Search code examples
apache-flinkflink-streaming

Apache Flink: What does "Class X does not contain a setter for field Y" mean?


I'm playing around with flink (1.6, 1.7) for the first time and using the data from the github archive at https://www.gharchive.org/ but using that data as a streaming datasource.

My simple example just counts up all the events per user for a daily window and I'm trying to replicate the same example but using TableEnvironment and SQL Support instead.

However, I am encountering the following error:

class org.apache.flink.streaming.api.functions.source.TimestampedFileInputSplit does not contain a setter for field modificationTime as per below:

 8-12-04 14:17:02:115  INFO main exploration.StreamingTableApp:32 - Starting Streaming Table Flink App Example...
18-12-04 14:17:02:174  INFO main typeutils.TypeExtractor:1818 - class org.apache.flink.streaming.api.functions.source.TimestampedFileInputSplit does not contain a setter for field modificationTime
18-12-04 14:17:02:176  INFO main typeutils.TypeExtractor:1857 - Class class org.apache.flink.streaming.api.functions.source.TimestampedFileInputSplit cannot be used as a POJO type because not all fields are valid POJO fields, and must be processed as GenericType. Please read the Flink documentation on "Data Types & Serialization" for details of the effect on performance.
18-12-04 14:17:02:937  INFO main exploration.StreamingTableApp:74 - Finished...

I'm reading the CSV source as a datastream and using Gson to parse out bits of the json line and mapping these attributes to a Tuple.

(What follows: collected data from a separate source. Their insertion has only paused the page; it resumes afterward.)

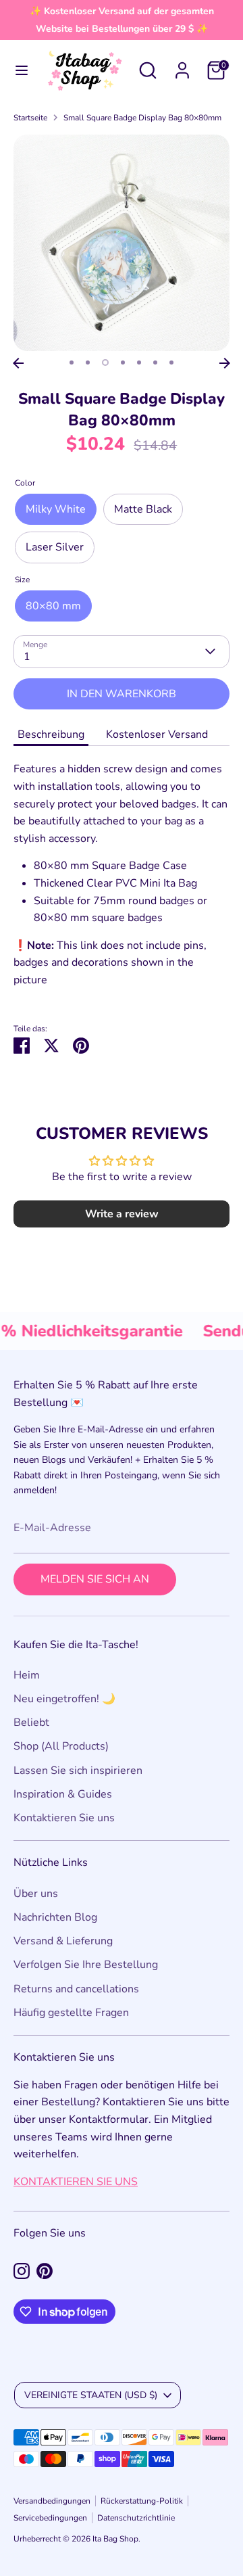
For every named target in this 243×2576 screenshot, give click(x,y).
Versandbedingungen (52, 2501)
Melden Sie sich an (94, 1579)
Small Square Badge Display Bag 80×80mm (142, 117)
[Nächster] (225, 363)
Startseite (30, 117)
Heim (27, 1675)
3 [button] (105, 362)
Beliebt (31, 1722)
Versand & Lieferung (63, 1941)
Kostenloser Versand (157, 734)
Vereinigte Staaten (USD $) (90, 2395)
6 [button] (155, 362)
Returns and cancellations (76, 1989)
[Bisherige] (18, 363)
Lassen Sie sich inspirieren (78, 1770)
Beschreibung (51, 734)
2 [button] (88, 362)
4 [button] (123, 362)
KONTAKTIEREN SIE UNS (76, 2181)
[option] (122, 243)
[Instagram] (22, 2271)
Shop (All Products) (61, 1746)
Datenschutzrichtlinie (136, 2517)
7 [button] (171, 362)
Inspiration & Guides (63, 1794)
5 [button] (139, 362)
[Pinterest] (44, 2271)
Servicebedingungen (50, 2517)
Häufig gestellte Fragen (71, 2012)
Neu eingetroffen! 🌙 (64, 1698)
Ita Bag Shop (115, 2538)
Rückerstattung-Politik (142, 2501)
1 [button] (72, 362)
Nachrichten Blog (55, 1917)
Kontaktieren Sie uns (64, 1817)
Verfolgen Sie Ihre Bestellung (86, 1964)
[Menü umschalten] (21, 70)
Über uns (36, 1893)
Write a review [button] (122, 1214)
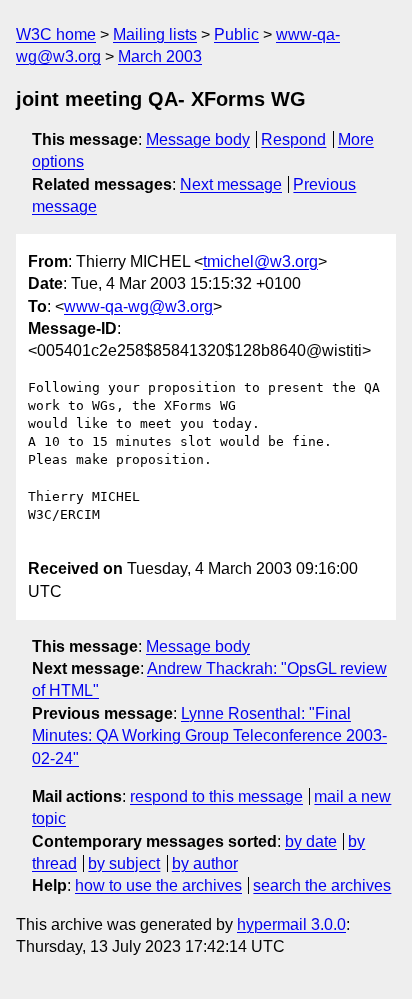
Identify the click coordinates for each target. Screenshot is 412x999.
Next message (231, 184)
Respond (293, 139)
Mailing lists (155, 34)
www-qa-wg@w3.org (138, 306)
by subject (124, 863)
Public (236, 34)
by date (311, 841)
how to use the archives (158, 885)
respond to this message (216, 796)
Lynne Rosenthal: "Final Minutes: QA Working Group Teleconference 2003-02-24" (209, 736)
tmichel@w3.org (260, 261)
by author (205, 863)
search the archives (322, 885)
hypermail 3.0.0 (291, 924)
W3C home (56, 34)
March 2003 (160, 56)
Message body (198, 139)
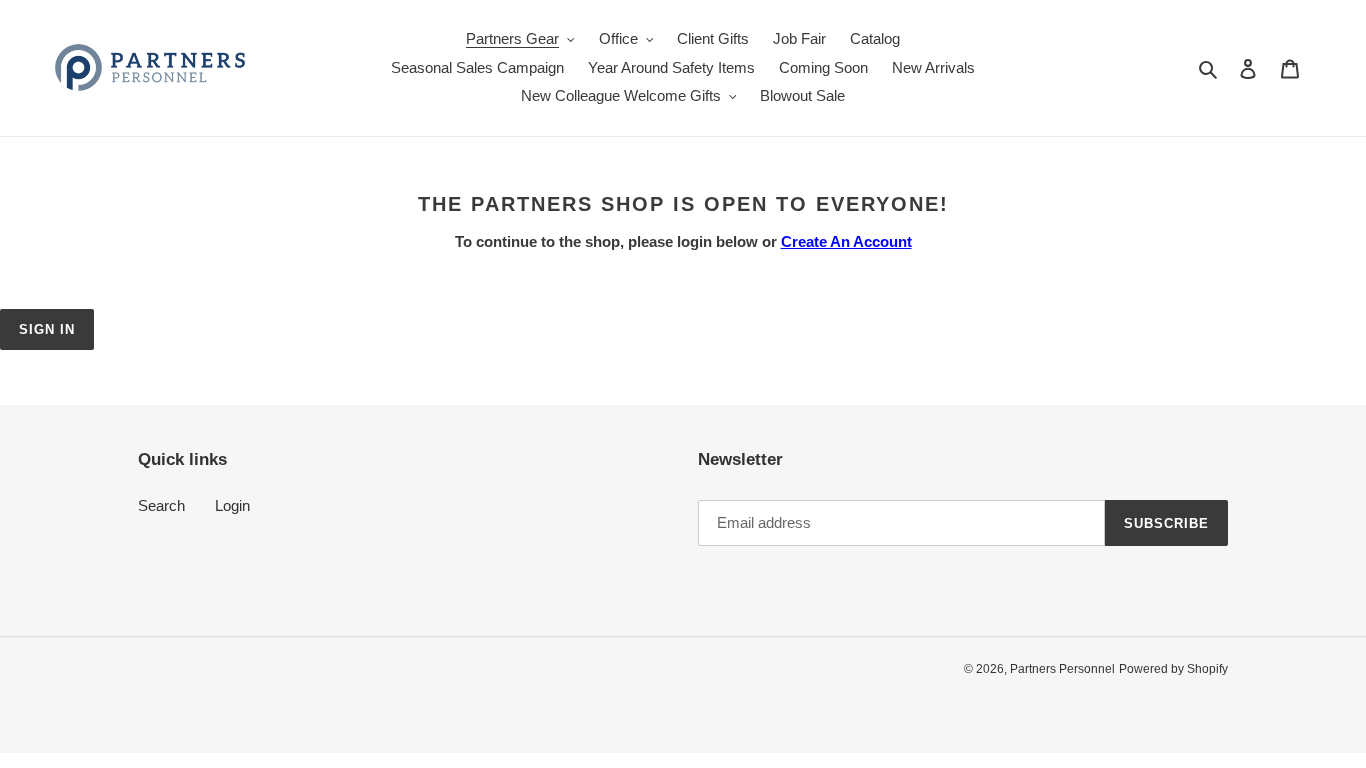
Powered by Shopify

Does anyone have any ideas / experience with this ?

main method:

StreamExecutionEnvironment env = StreamExecutionEnvironment.getExecutionEnvironment();

env.setStreamTimeCharacteristic(TimeCharacteristic.EventTime);

// Mapped in docker compose file too.
DataStreamSource<String> input = env.readTextFile("/some/path/github/");

// Setup the stream
DataStream<Tuple4<String, Integer, String, Long>> stream = input.map(new GithubTupleConverter())
    .assignTimestampsAndWatermarks(new TupleTimestampExtractor());

StreamTableEnvironment tEnv = TableEnvironment.getTableEnvironment(env);
Table tableFromStream = tEnv.fromDataStream(stream, "user_id, kount, basic_date,event_date");

TupleTimestampExtractor

public class TupleTimestampExtractor
        extends BoundedOutOfOrdernessTimestampExtractor<Tuple4<String, Integer, String, Long>> {
    private static final long serialVersionUID = 3737675541965835242L;

    public TupleTimestampExtractor() {
        super(Time.seconds(30L));
    }

    @Override
    public long extractTimestamp(Tuple4<String, Integer, String, Long> element) {
        return element.getField(3);
    }
}

GithubTupleConverter.java

public class GithubTupleConverter implements MapFunction<String, Tuple4<String, Integer, String, Long>> {

    private static final Gson g = new Gson();

    @Override
    public Tuple4<String, Integer, String, Long> map(String value) throws Exception {
        // Take each line as Json.
        JsonObject o = g.fromJson(value, JsonObject.class);

        // Extract the user id
        String userId = o.get("actor").getAsJsonObject().get("login").getAsString();

        // Extract the event type (commit, pull request, fork event)
        String type = o.get("type").getAsString();

        // Get the event date time
        String dateTime = o.get("created_at").getAsString();

        // Parse date string to Typed type.
        LocalDateTime eventTime = LocalDateTime.parse(dateTime, DateTimeFormatter.ISO_DATE_TIME);

        // Format the date so it can be used in the output.
        DateTimeFormatter formatter = DateTimeFormatter.ISO_DATE;

        return Tuple4.of(userId, 1, formatter.format(eventTime), eventTime.toInstant(ZoneOffset.UTC).toEpochMilli());
    }
} 

Solution

  • The logs that you share do not show an error. The logs are on INFO level and no exception is thrown (at least not in the provided logs).

    The log entry just says that the class TimestampedFileInputSplit cannot be treated as a POJO. In general this message indicates that the performance is not optimal but in this particular case it is not a problem.

    Do you get any other error message?